GWAS identify risk SNPs by individually testing each SNP with a stringent significance level adjusting for multiple testing. Many SNPs discovered to be associated with disease have been validated [3]. However, for many strongly heritable diseases, their risk cannot be adequately explained by only a small number of identified SNPs. For example, adding seven SNPs known to be associated with breast cancer to the National Cancer Institute's Breast Cancer Risk Assessment Tool increased the discriminatory accuracy of the tool by only a small amount as measured by the area under the receiver operating characteristic curve (AUC) [4]. In related work Gail [5] demonstrated that very large relative risks are needed for a single factor to meaningfully improve disease classification; therefore, estimation of the effect of many disease-associated SNPs with small effects will require researchers to address the issue of candidate SNPs vastly outnumbering available case samples. Penalized regression with variable selection can address this issue. In another study, the percent of phenotypic variance in the highly heritable trait height explained by SNPs increased from 5 to 45% when both genome-wide significant SNPs and many nonsignificant SNPs were considered simultaneously [6]. Increasing the number of SNPs used may also impact risk prediction: the inclusion of many nonsignificant SNPs discriminated bipolar disorder, coronary heart disease, hypertension and Crohn's disease to some degree better than when only fewer and more significant SNPs were included [7]. Furthermore, there was evidence to support polygenic effects for many common diseases [8]. For example, the risk of schizophrenia seemed to be associated with hundreds to thousands of SNPs [9]. It is now hypothesized that many common diseases are associated with many SNPs with small to moderate effects.

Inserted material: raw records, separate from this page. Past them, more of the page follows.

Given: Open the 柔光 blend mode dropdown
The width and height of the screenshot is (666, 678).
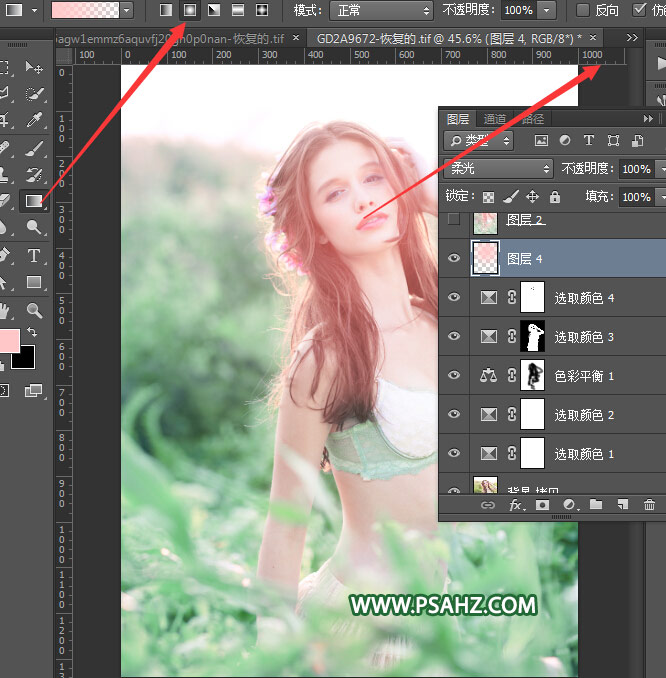Looking at the screenshot, I should [498, 169].
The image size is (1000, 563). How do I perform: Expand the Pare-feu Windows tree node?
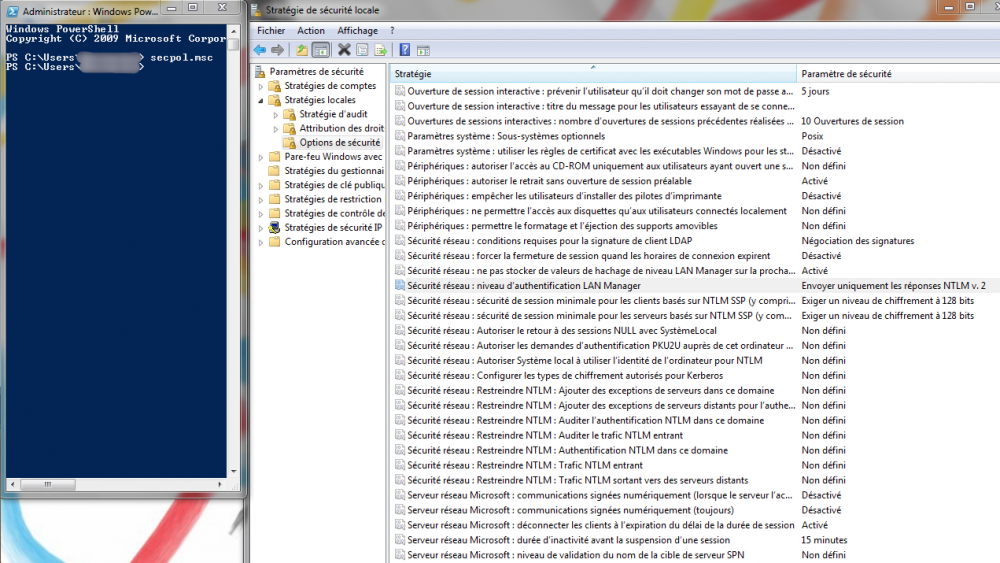click(262, 157)
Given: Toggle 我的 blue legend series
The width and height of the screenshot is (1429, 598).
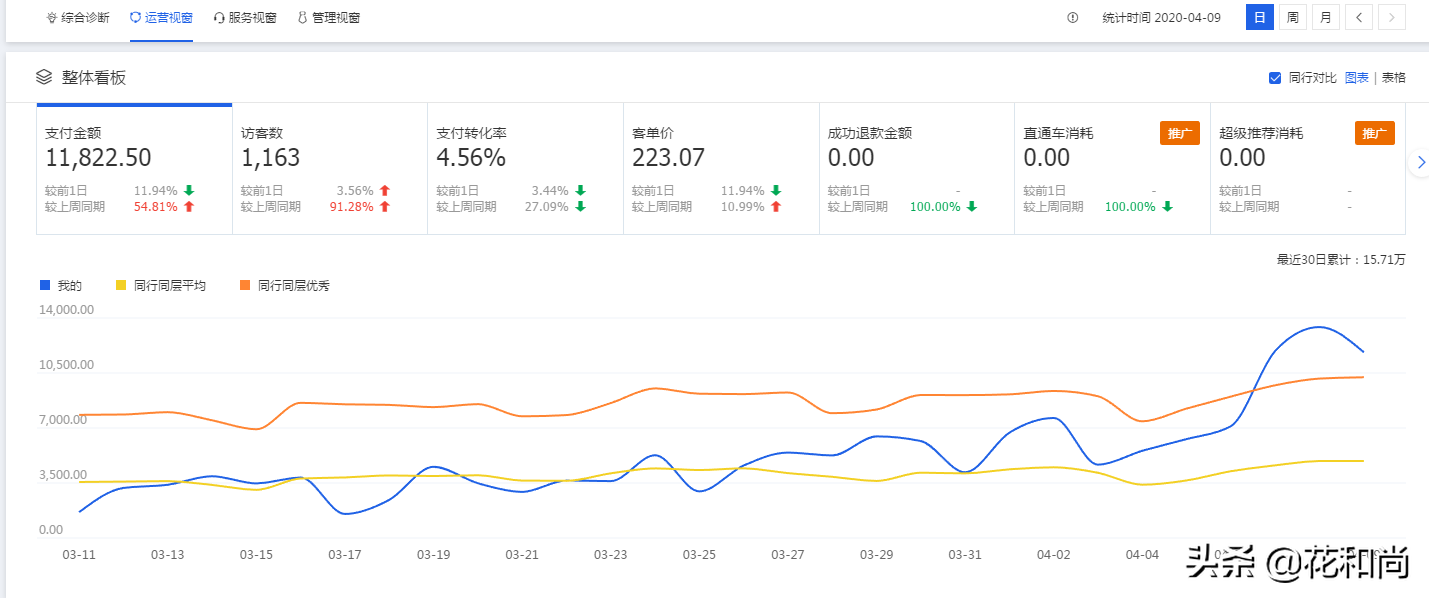Looking at the screenshot, I should click(45, 286).
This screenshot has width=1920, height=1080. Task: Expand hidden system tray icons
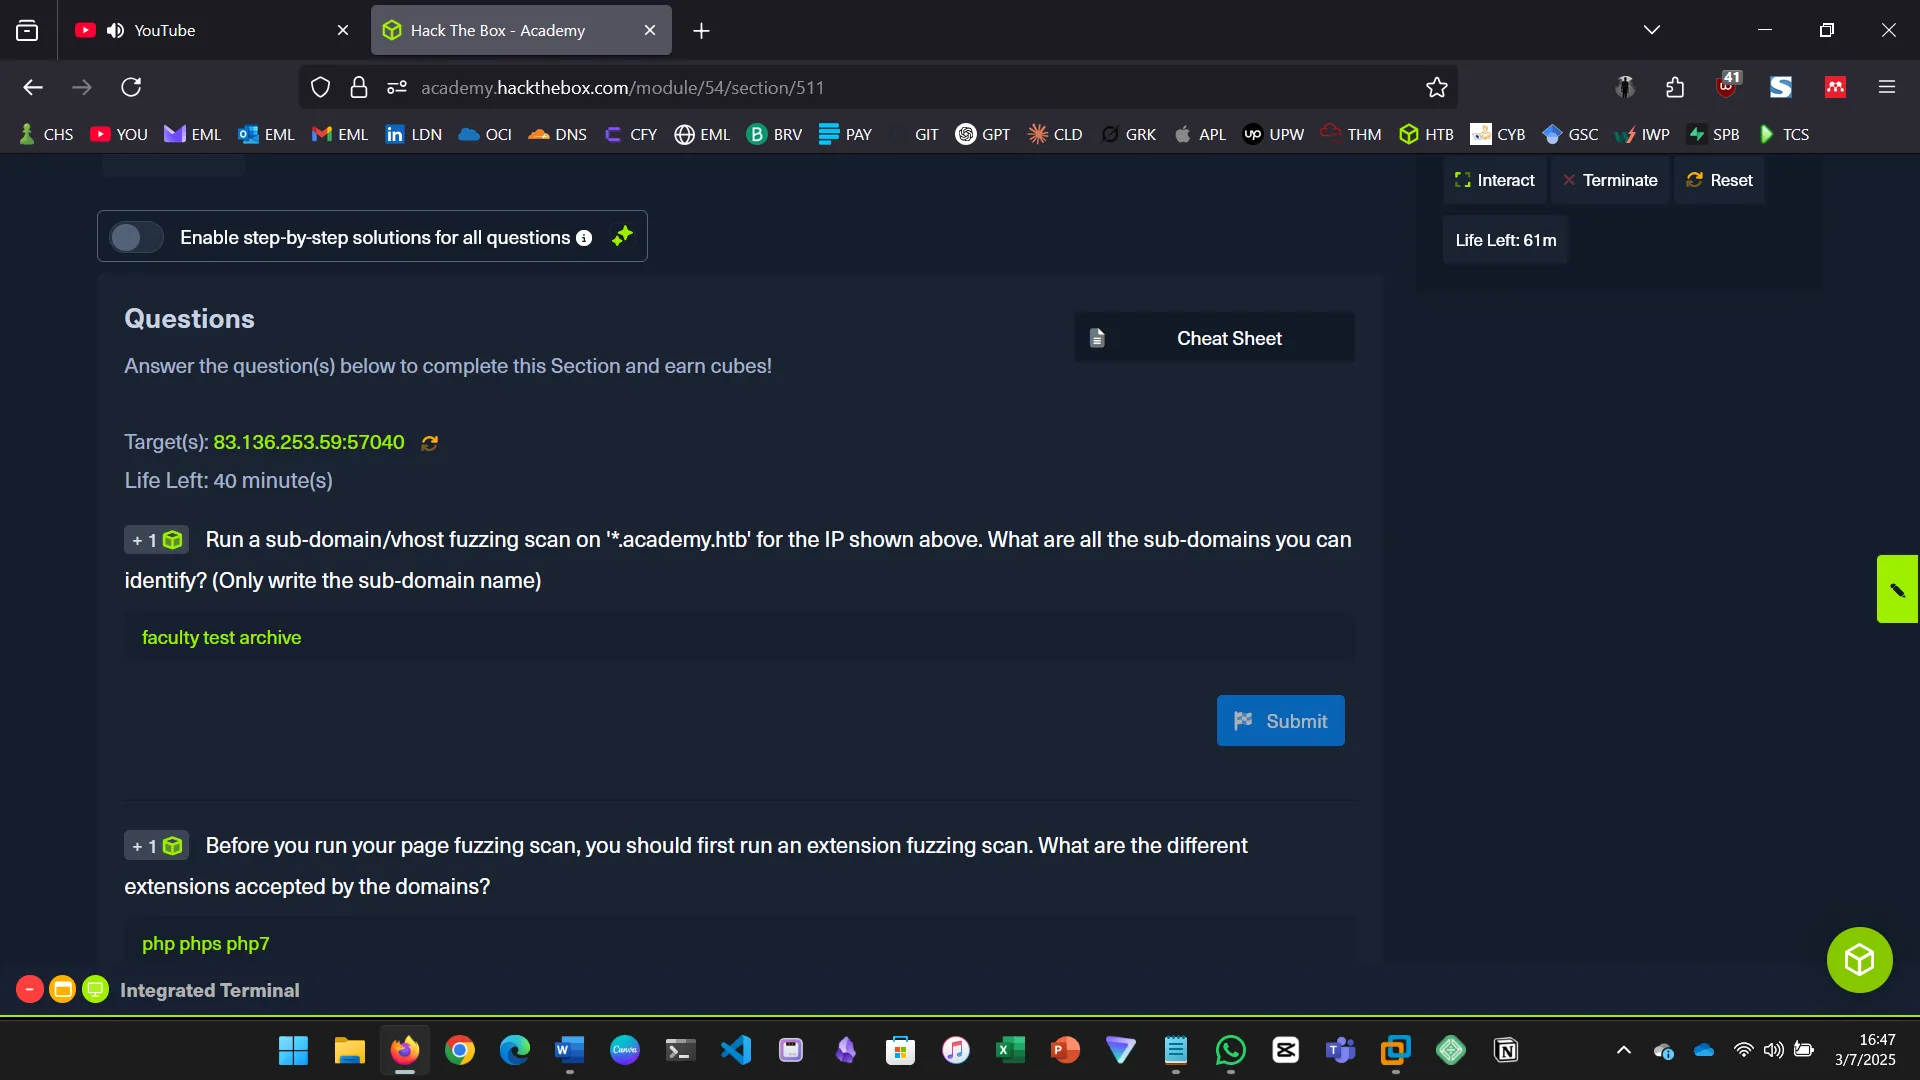click(x=1623, y=1051)
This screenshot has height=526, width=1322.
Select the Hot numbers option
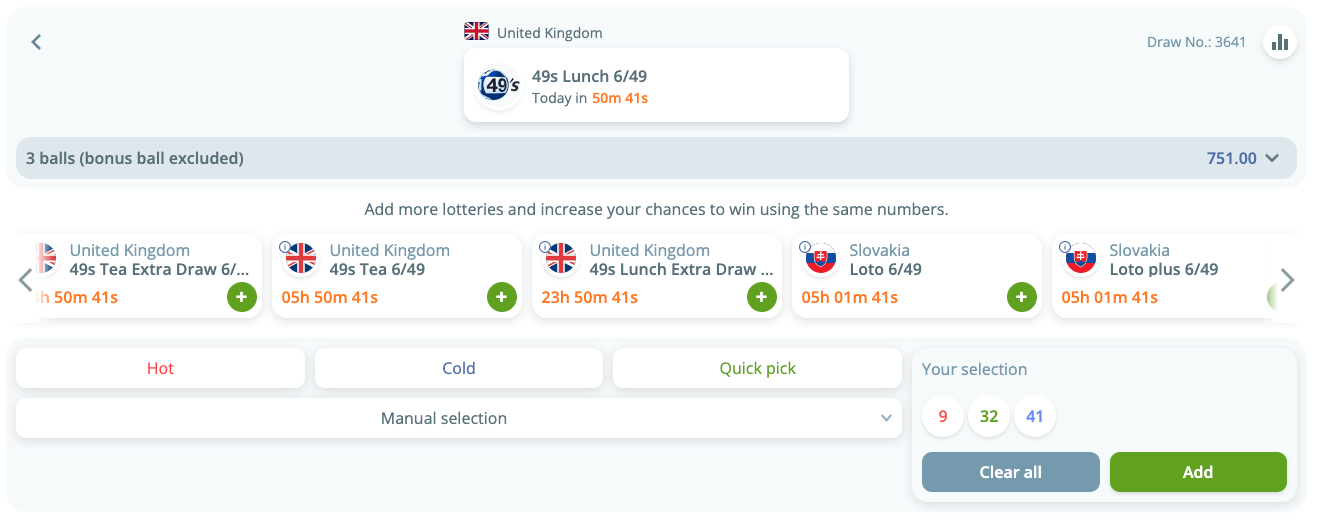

Two studies have confirmed the value in including up to thousands of SNPs when assessing disease risk [10, 11]. Importantly, both studies revealed that, while still noticeably better than random, logistic regression with maximum-likelihood estimation was suboptimal in utilizing large numbers of SNPs to classify disease status. A recent study concluded that utilizing penalized regression with variable selection, specifically LASSO, on a large number of SNPs in addition to those reaching the genome-wide significance level could improve prediction of Crohn's disease [12]. This disease is a form of inflammatory bowel disease affecting as many as 1.4 million Americans [13, 14]). Patients with Crohn's disease have a chronic inflammation of the gastrointestinal tract that causes mild to severe symptoms such as abdominal pain, fever, and fatigue [14]. Gaya et al. [15] presented evidence of the heritability of Crohn's disease. Two subsequent studies [16, 17] identified six regions of chromosome 10 associated with Crohn's disease. To mimic real situations we use the real SNP data from chromosome 10 to generate simulated disease risks and disease phenotypes in order to assess the performance of various regression methods with respect to risk estimation and disease classification. Specifically, we consider four types of true models: (i) a sparse model with risk being determined by a small number of SNPs with large effect sizes, (ii) a sparse model with a small number of SNPs with moderate effect sizes, (iii) a non-sparse model with risk being determined by a large number of SNPs with moderate effects, and (iv) a non-sparse model with an even larger number (> 1/3 of the sample size) of SNPs with small effect sizes. We consider both unpenalized and penalized regressions, the former based on Maximum-likelihood estimator (MLE) while the latter on (i) LASSO [1], (ii) smoothly clipped absolute deviation (SCAD) [18], (iii) truncated L1−penalty (TLP) [19], (iv) ridge regression [2], and (v) elastic net [20]. This study is a follow-up on ref. [12], in that we consider several new penalized regression methods and contrast the performance of the methods between sparse and non-sparse true models.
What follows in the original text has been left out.